Но в чем он провинился, французский профессор? По его просьбе МИД Франции запросил нашу сторону. Ответы были невразумительные: вначале — опоздал с оформлением, потом — сам, дескать, не захотел ехать…

У Герра достаточно недостатков — колючий, со злой иронией. Я вполне допускаю, что в каких-то разговорах он мог нелестно отозваться о нашей действительности. А сами-то мы лестно ее оцениваем? Если он оказался неприятен кому-то — что же, не дружи. Но можно ли иметь с ним отношения деловые? Можно и нужно. Он не друг Советской власти, но он друг русской культуры; и сегодня он нужнее нам, чем мы ему. А завтра должен быть еще нужней. Но не опоздаем ли? Мы как-то при­выкли, что мы — государство: когда захотим — разре­шим, и любой двинется навстречу, когда позовем — побежит. Нет, нынче другой век. Надо помнить, что во взаимоотношениях между государством, пусть самым могучим, и личностью, пусть самой незаметной, у лично­сти тоже может быть самолюбие и самосознание.
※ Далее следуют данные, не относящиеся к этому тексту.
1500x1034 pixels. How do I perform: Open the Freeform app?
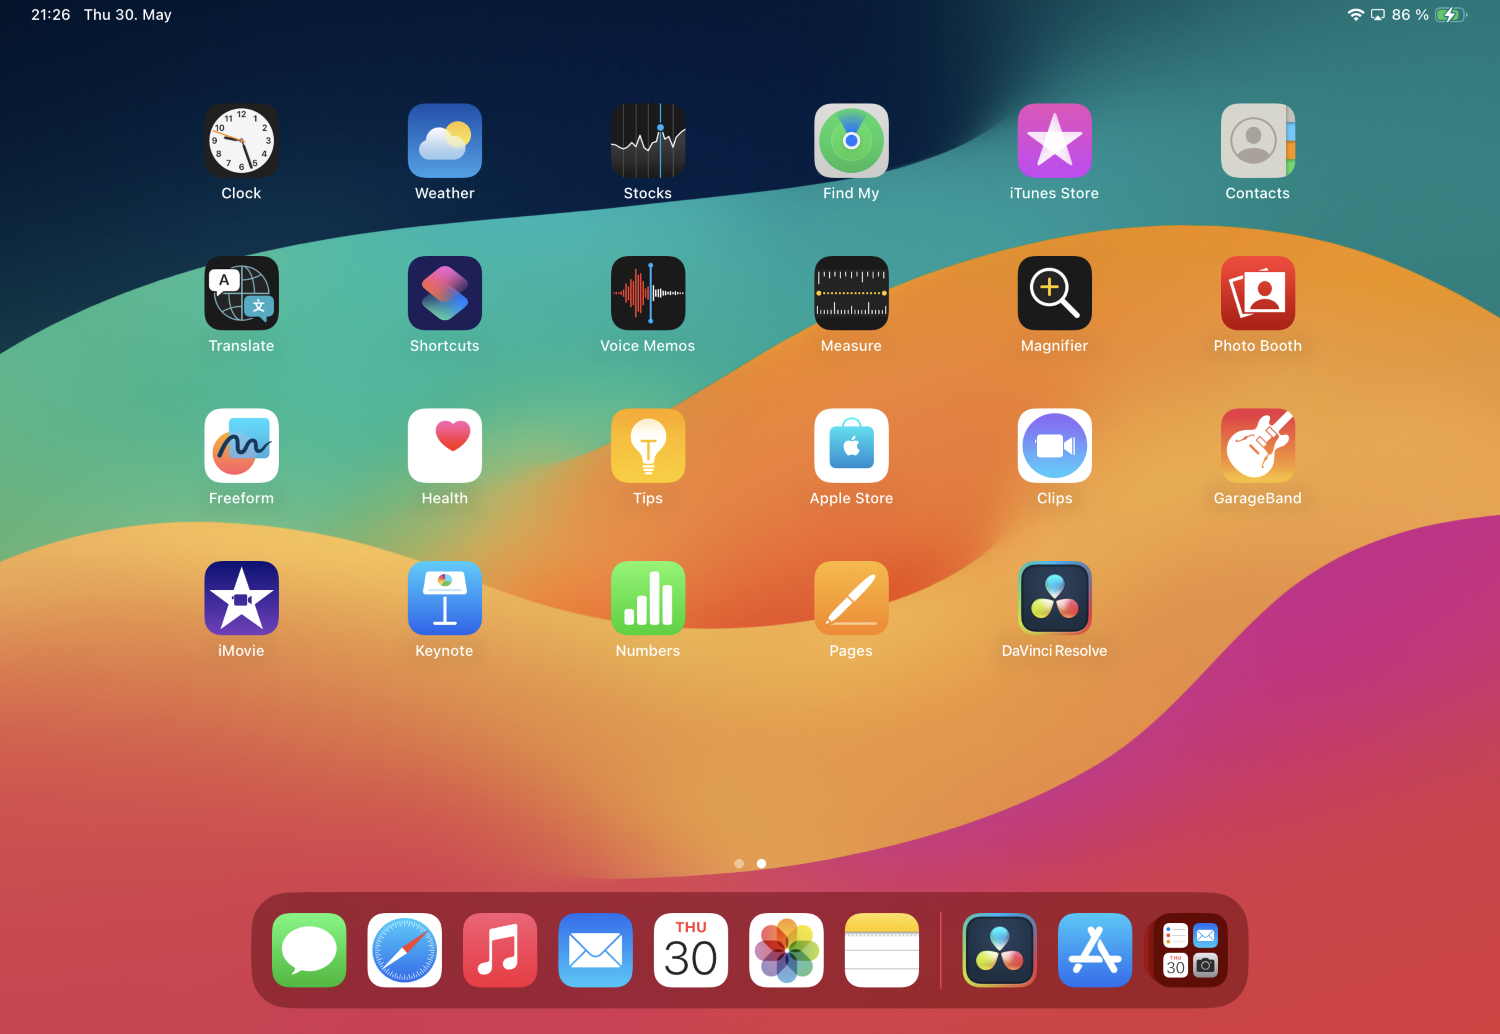point(241,446)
— Обижен? Нет, я не ребенок. Оскорблен? Да, бе­зусловно.


А теперь, на десерт: его сокровища.

Собрание картин, если считать не только масло, но и акварели, наброски, — несколько тысяч!

— Это — последний портрет работы Бакста за грани­цей. А это недавнее приобретение — работа Анненкова 1913 года, узнаете, кто изображен? Маяковский, Евреинов и сам Анненков. У вас в России есть репродукция ее. Я храню костюмы Коровина для постановки «Аленького цветочка» в Большом театре, существовавшей до 1914 года. В ваших художественных изданиях пишут: местонахождение неизвестно. А они — здесь…

Но главная гордость Герра, конечно же, литература, поэзия.

У него более 40 000 наименований книг — уни­кальных.

10 000 томов русской эмигрантской поэзии. По его уверению — самое большое в мире собрание.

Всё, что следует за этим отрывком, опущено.